5-Okul mutfağında alerjik besinlerle temas olmaması, alerjik çocuklar için besinlerin ayrı bir alanda hazırlanması sağlanmalıdır: Okul mutfaklarındaki hazırlık ve servis gereçlerinin kontaminasyonu alerji açısından risk taşır. Yemek hazırlanan ve servis edilen alanlarda önlemler alınmalıdır ve kullanılan tabak ve çatal, bıçaklar özenle yıkanmış olmalı ve ortak pişirme kabı kullanılmamalıdır. Okulda çocukların tüketecekleri tüm besinlerin etiketleri mutfak görevlileri tarafından da önceden kontrol edilmelidir.
Türkiye Ulusal Alerji ve Klinik İmmünoloji Derneği (AİD) Hakkında:
Ülkemizde alerji ve immünoloji alanında kurulan ilk dernek olan Türkiye Ulusal Alerji ve Klinik İmmünoloji Derneği (AİD), erişkin- çocuk alerji ve klinik immünoloji uzmanlarını bir çatı altında toplamaktadır.

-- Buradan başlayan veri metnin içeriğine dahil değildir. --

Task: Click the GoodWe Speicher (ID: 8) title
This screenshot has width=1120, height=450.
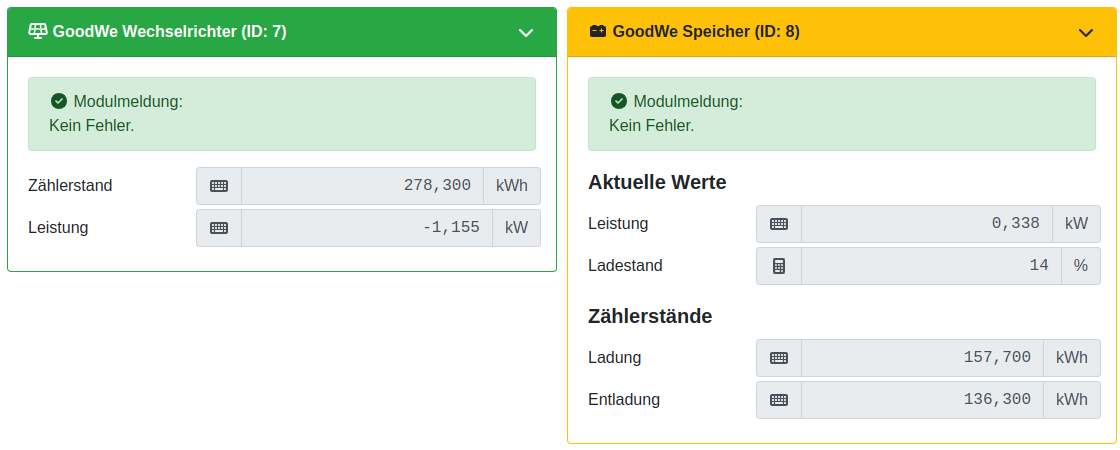Action: 706,32
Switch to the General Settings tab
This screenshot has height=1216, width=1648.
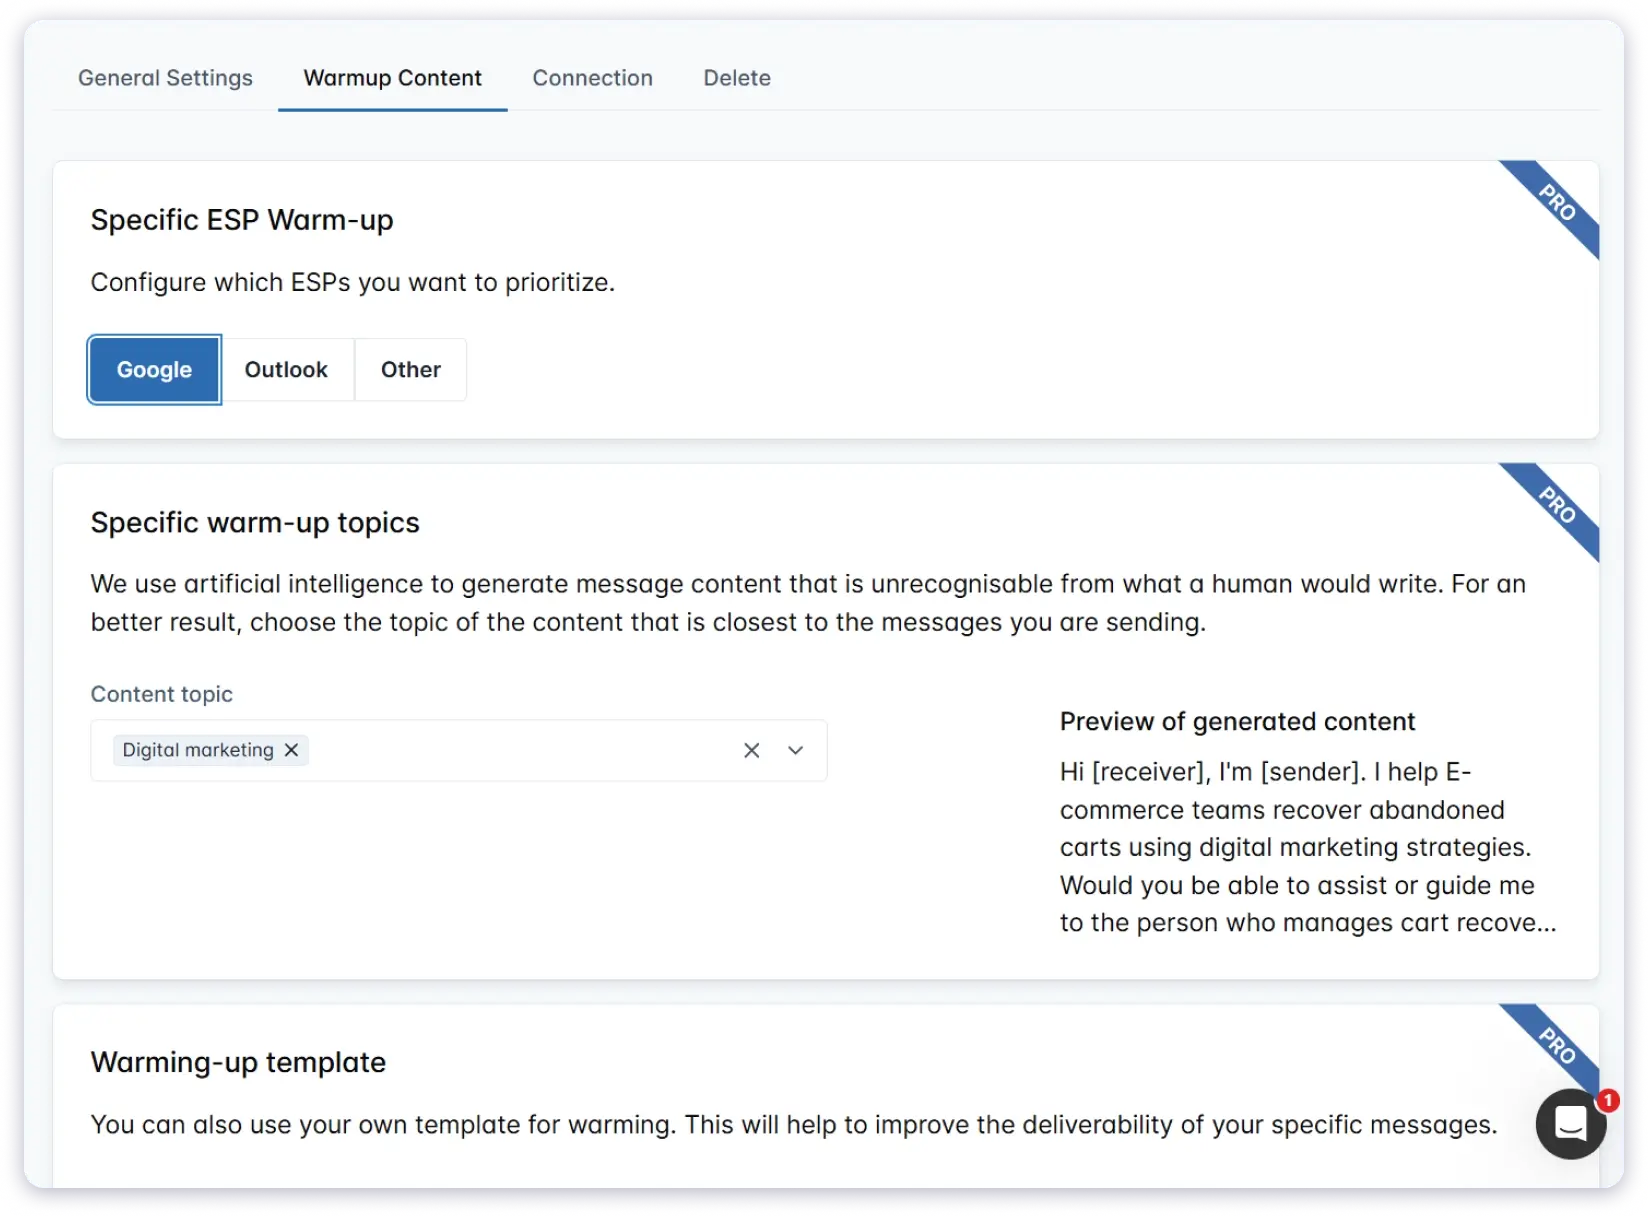[x=165, y=77]
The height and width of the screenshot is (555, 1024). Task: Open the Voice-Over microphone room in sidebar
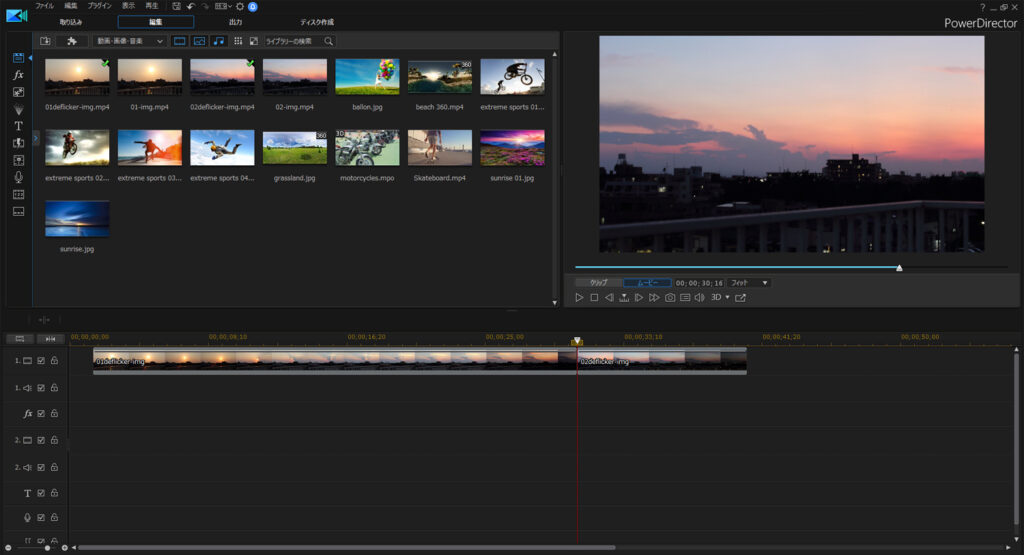(x=18, y=177)
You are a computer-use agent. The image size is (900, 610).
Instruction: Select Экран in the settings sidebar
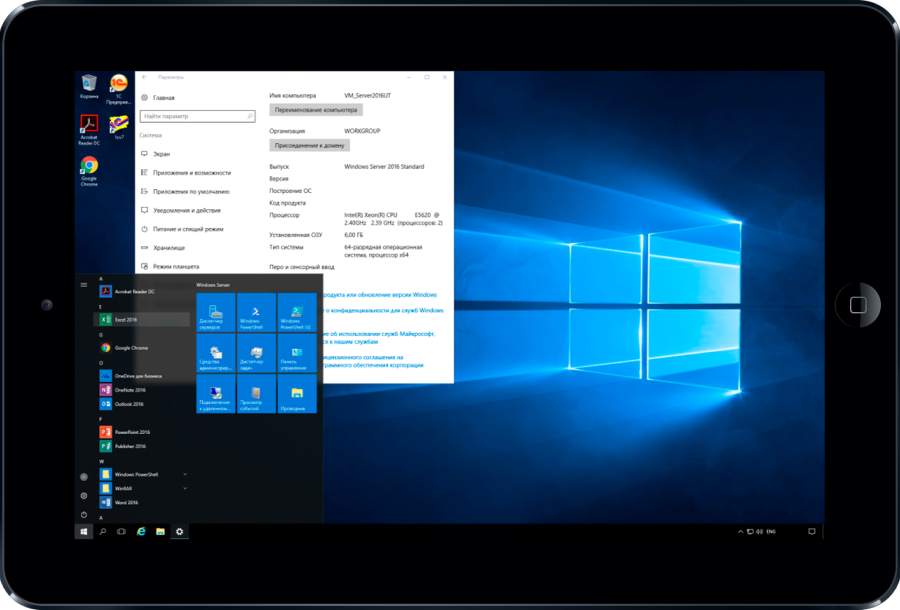click(161, 154)
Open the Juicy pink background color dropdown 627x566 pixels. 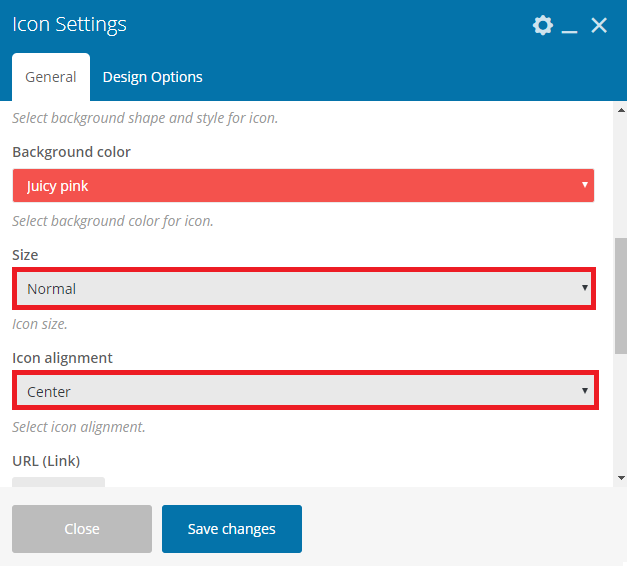pyautogui.click(x=303, y=185)
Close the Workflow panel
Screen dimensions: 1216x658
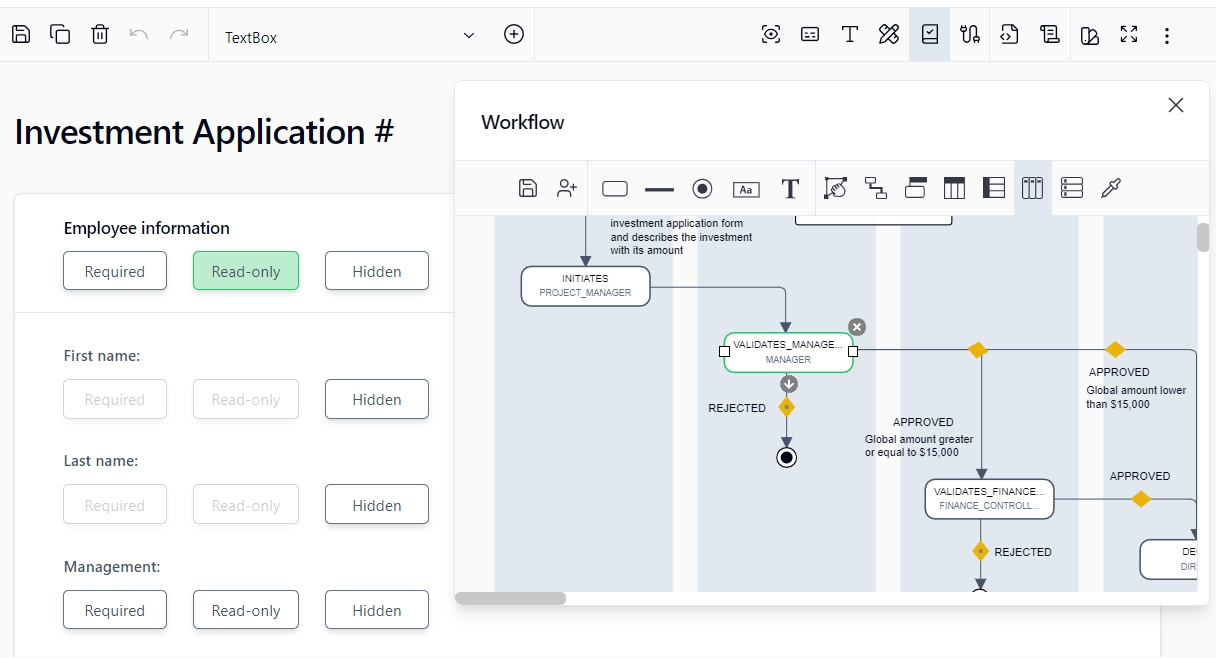click(1176, 105)
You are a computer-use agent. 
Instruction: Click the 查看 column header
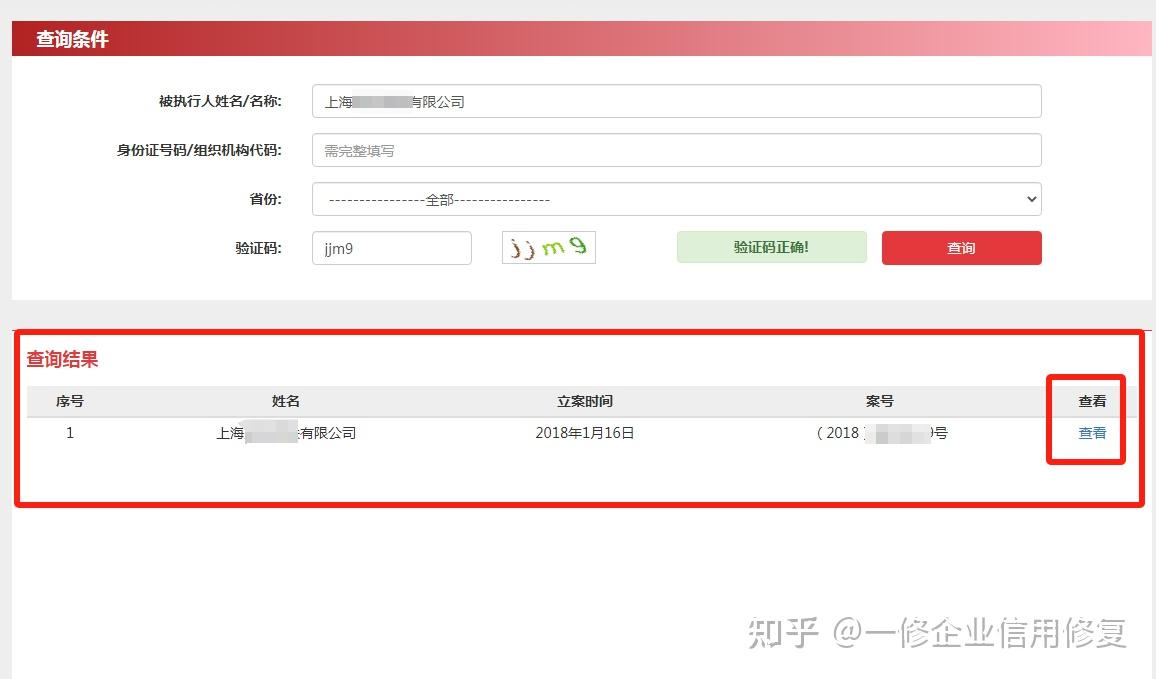[x=1092, y=401]
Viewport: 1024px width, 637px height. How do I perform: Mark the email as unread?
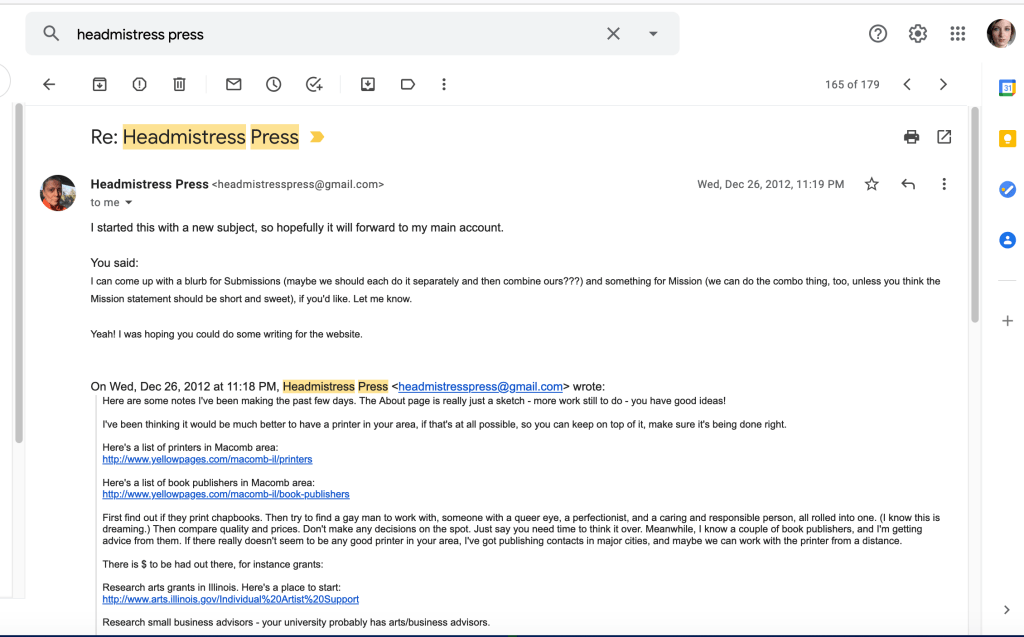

Alerji ve Klinik İmmünoloji biliminin ve hizmetinin ülkemizde gelişimine katkı sağlamayı ve alerjik – immünolojik hastalıklar konusunda toplumda farkındalık oluşturulmasını hedefleyen AİD, uluslararası katılımlı kongre ve bilimsel toplantılar gerçekleştirerek branş hekimlerinin ve ilişkili sağlık personelinin en yeni bilgiler ile güncellenmesi sağlanmaktadır. Uluslararası bilimsel kurumlarla (AAAAI, EAACI, SIAF, WAO) iş birliği yapan dernek bu iş birliklerinin ışığında uluslararası kurumların düzenlediği kongre ve kursları ülkemizde başarıyla gerçekleştirmiş, ülkemizi başarıyla temsil ederek biliminin ilerlemesine önemli bir katkı sunmuştur. Yine farkındalık yaratma misyonuyla öne çıkan dernek, üyeleri için bilimsel toplantılara katılımı için maddi destek sağlamakta dernek üyeleri dışında da bedelsiz bir şekilde kurs ve okul şeklinde çeşitli eğitim toplantıları düzenlenmektedir.